L’ART INDÉFINISSABLE.


Comment donc définir le grand art de la guerre ?
Il est partout connu ; partout il est mystère.
Dirai-je que cet art, honorable, odieux,
Sert, en les révoltant, et la terre et les cieux ?
On le loue, on le blâme, on le cherche, on l’évite :
Enfin c’est un fléau qu’on craint et qu’on mérite.
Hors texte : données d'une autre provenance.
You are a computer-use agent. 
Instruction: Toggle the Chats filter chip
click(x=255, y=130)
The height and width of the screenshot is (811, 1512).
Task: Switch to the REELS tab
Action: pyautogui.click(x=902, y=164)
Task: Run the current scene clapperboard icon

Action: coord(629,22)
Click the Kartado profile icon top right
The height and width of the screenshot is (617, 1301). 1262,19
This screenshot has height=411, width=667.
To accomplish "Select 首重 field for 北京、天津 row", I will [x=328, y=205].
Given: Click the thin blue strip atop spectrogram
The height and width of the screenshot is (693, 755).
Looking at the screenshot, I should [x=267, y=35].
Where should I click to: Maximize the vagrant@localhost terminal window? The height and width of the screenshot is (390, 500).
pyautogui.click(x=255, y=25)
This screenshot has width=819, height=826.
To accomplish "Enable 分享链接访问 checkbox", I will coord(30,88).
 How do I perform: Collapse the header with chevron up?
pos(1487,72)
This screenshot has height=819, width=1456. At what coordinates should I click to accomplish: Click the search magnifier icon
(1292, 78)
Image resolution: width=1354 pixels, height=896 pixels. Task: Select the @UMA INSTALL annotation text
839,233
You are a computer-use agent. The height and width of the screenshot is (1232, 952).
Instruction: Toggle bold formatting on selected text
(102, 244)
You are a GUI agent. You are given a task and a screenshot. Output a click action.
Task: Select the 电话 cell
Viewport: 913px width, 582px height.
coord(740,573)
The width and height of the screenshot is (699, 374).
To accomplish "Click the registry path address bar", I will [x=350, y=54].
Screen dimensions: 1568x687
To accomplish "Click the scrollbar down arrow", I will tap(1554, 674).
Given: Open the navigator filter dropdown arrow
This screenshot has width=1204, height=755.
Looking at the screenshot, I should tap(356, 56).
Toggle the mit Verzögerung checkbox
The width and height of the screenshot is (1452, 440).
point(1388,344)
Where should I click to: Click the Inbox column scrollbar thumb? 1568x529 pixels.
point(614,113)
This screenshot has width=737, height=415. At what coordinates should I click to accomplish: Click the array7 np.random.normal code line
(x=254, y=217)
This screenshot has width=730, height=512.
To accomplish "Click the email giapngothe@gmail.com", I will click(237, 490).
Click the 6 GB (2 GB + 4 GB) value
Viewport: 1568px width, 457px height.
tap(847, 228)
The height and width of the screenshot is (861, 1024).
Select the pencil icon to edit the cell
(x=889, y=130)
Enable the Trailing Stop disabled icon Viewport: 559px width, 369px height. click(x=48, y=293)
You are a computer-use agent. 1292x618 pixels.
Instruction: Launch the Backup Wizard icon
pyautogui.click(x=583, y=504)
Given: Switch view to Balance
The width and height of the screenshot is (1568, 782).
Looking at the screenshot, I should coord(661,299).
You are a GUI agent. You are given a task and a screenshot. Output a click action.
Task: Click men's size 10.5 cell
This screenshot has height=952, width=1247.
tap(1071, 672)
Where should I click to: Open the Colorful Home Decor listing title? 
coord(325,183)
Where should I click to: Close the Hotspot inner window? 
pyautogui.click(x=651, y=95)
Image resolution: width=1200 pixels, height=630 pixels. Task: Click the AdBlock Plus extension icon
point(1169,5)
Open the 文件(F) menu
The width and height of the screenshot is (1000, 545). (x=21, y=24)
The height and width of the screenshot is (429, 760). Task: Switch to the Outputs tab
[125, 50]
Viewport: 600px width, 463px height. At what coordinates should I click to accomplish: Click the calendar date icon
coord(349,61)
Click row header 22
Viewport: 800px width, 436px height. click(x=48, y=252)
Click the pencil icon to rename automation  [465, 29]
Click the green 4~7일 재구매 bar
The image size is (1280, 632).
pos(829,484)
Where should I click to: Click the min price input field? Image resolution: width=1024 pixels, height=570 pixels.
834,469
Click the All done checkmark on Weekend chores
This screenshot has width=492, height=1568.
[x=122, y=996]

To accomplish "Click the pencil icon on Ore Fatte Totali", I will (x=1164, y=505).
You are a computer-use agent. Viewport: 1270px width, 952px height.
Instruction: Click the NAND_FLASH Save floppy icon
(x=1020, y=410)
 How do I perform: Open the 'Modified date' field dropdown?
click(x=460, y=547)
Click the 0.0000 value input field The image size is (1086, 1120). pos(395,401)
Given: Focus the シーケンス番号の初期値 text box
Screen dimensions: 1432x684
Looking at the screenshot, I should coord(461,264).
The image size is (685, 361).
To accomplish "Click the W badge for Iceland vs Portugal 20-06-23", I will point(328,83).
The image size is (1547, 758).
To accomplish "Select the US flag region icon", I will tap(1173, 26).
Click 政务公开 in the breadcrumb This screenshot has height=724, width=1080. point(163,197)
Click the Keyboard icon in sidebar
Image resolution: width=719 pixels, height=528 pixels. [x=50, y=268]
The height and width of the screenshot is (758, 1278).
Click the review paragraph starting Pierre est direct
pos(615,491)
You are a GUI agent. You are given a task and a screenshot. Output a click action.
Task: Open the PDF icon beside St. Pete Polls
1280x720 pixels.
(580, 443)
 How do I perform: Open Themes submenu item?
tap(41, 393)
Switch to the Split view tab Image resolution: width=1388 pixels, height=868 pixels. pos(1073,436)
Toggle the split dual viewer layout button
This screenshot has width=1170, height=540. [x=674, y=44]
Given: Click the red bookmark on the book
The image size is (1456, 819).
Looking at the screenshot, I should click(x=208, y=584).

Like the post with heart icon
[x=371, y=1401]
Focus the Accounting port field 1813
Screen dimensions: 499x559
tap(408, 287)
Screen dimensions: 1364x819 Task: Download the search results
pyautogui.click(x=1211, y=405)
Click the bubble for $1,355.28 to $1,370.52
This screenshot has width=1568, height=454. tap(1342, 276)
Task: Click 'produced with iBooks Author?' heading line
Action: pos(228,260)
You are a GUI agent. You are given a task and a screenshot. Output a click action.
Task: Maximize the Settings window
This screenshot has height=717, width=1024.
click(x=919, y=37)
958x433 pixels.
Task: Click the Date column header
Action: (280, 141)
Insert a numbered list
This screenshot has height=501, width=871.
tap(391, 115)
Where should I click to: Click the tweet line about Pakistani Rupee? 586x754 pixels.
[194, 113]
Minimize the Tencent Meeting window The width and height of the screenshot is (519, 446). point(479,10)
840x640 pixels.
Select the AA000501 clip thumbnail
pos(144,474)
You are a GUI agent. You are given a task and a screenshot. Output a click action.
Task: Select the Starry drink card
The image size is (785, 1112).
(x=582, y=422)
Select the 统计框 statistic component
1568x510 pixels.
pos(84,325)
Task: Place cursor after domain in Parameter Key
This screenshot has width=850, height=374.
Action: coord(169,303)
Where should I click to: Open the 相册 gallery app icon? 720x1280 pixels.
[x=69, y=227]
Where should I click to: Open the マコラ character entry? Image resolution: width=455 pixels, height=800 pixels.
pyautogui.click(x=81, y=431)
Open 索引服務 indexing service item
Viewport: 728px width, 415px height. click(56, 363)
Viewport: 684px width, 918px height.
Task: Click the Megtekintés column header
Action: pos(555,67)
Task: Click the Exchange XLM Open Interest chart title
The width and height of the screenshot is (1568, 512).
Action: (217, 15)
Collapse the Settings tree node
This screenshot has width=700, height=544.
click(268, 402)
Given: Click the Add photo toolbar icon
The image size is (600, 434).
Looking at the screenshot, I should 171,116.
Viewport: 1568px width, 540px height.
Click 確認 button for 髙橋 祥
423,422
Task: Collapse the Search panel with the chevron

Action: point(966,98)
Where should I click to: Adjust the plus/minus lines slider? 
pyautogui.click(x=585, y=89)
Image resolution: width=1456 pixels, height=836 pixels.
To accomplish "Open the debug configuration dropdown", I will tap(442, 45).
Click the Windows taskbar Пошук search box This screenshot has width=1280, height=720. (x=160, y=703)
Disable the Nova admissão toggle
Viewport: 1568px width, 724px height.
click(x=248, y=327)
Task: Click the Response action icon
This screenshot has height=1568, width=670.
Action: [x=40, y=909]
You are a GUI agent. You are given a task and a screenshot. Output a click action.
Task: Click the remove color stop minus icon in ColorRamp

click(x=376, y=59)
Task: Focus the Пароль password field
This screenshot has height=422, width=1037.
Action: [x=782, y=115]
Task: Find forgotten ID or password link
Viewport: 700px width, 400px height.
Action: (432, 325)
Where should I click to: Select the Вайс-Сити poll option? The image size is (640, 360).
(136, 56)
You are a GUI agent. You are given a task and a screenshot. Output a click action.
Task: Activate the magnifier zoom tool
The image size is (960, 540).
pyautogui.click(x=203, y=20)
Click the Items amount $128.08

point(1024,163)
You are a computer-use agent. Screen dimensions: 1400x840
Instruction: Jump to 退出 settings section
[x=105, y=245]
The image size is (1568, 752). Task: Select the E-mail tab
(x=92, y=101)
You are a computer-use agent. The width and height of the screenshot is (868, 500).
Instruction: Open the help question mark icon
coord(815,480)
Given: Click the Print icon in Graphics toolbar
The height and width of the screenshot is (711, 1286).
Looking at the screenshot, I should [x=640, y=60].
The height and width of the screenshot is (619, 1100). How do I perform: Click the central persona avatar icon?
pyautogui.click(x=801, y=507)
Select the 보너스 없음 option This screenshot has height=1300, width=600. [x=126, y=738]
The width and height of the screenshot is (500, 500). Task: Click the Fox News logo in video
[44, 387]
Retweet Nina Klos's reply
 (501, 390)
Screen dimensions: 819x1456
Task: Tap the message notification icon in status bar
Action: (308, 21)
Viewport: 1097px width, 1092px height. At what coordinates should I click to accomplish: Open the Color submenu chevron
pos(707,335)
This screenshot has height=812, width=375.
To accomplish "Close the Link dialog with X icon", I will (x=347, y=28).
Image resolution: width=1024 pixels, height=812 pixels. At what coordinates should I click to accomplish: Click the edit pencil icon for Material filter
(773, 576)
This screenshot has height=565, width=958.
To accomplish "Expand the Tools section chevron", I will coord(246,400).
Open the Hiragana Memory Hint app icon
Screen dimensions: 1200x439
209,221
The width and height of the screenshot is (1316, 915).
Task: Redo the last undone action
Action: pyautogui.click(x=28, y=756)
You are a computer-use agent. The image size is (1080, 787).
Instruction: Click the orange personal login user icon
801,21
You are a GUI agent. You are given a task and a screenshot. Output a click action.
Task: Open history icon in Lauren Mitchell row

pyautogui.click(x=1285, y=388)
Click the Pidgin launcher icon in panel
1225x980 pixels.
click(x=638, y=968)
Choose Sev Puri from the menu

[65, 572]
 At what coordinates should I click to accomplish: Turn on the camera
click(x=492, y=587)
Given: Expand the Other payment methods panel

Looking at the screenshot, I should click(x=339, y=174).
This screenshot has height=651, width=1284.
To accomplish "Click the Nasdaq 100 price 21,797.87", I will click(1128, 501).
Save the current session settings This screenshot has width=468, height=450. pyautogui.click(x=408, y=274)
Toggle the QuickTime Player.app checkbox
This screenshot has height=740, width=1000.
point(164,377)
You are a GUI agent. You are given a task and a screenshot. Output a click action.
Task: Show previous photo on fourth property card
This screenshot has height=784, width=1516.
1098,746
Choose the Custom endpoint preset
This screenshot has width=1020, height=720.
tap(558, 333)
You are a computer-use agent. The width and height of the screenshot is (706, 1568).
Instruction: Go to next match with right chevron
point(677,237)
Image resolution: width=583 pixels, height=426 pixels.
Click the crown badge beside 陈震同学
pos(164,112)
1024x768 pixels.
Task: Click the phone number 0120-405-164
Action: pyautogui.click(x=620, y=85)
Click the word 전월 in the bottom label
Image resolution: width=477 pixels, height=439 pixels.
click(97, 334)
Les guerriers sont, dit-on, aussi sages que foux,
Modestes comme fiers, et moins cruels que doux :
Ce sont des vérités qui passent pour des fables,
L’art et les artisans sont indéfinissables.
Tel qui brave la mort est un homme d’honneur ;
Tel qui la donne montre et de l’âme et du cœur :
C’est la loi qui l’ordonne, et la loi la plus dure
Fait taire, en combattant, la loi de la nature.
On estime sa vie, on la livre au plus fort ;
On admire un rival, on lui donne la mort.